Jeanne Gang

Jeanne Gang

#78

Jeanne Gang

Founding Principa at Studio Gang

Jeanne Gang
By July 27, 2020 9:00 AM

It’s not enough that Jeanne Gang is building what will soon be the tallest building in the world designed by a woman—a 98-story skyscraper in Chicago called Vista Tower. The Chicago-based architect is slowly reshaping New York City, too. Her firm, Studio Gang, completed its first building in the Big Apple last year. The property, a boutique office building in the Meatpacking called the Solar Carve, looks like someone sliced the side off a traditional glass office property and etched a series of curved diamonds onto its face.

“I think of glass as a metal now,” Gang told New York magazine last year. “It’s a hybrid material, and I want it to be present, not go away. I’m embracing the metallic aspect and seeing what we can do with it.”

Gang’s buildings often look like they’re in motion. 11 Hoyt, a 57-story condominium tower under construction in Downtown Brooklyn, has a slightly twisted and stepped facade that curves around a large outdoor space on the third floor. Similarly, the 39-story Mira condo tower in San Francisco has the facade of a dramatically twisted rectangular tower, with lines of windows snaking upward.

Here in New York, Studio Gang is also working on a $383 million, organic-looking addition to the American Museum of Natural History, called the Richard Gilder Center for Science, Education and Innovation.
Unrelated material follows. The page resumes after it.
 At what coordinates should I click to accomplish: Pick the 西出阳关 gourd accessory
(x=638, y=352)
The white, rounded structure almost looks like the inside of a giant dinosaur skeleton, and incorporates large, round openings in the sides for windows, in the top for a skylight, and in the front for a glass entryway, allowing light in from all sides.
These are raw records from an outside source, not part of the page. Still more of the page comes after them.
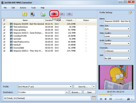The image size is (136, 103).
Task: Click the Open destination button
Action: pos(89,92)
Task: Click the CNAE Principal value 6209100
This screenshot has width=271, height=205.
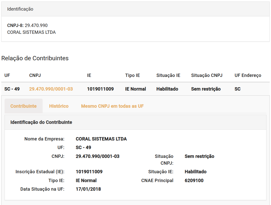Action: [x=194, y=181]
And last year, she completed a more neighborhood-oriented project, a new firehouse and training facility in Brownsville, Brooklyn, for FDNY Rescue Company 2. The interior features a 45-foot-tall atrium with a climbing wall that simulates building exteriors, a manhole leading to a chamber that can fill with fake smoke, and an elevator that can be set to malfunction, all of which are supposed to simulate real fire-fighting situations. The facade has bright red terra-cotta tiles and cutouts that are meant to convey transparency, and in some cases, serve as exits.—R.B.R.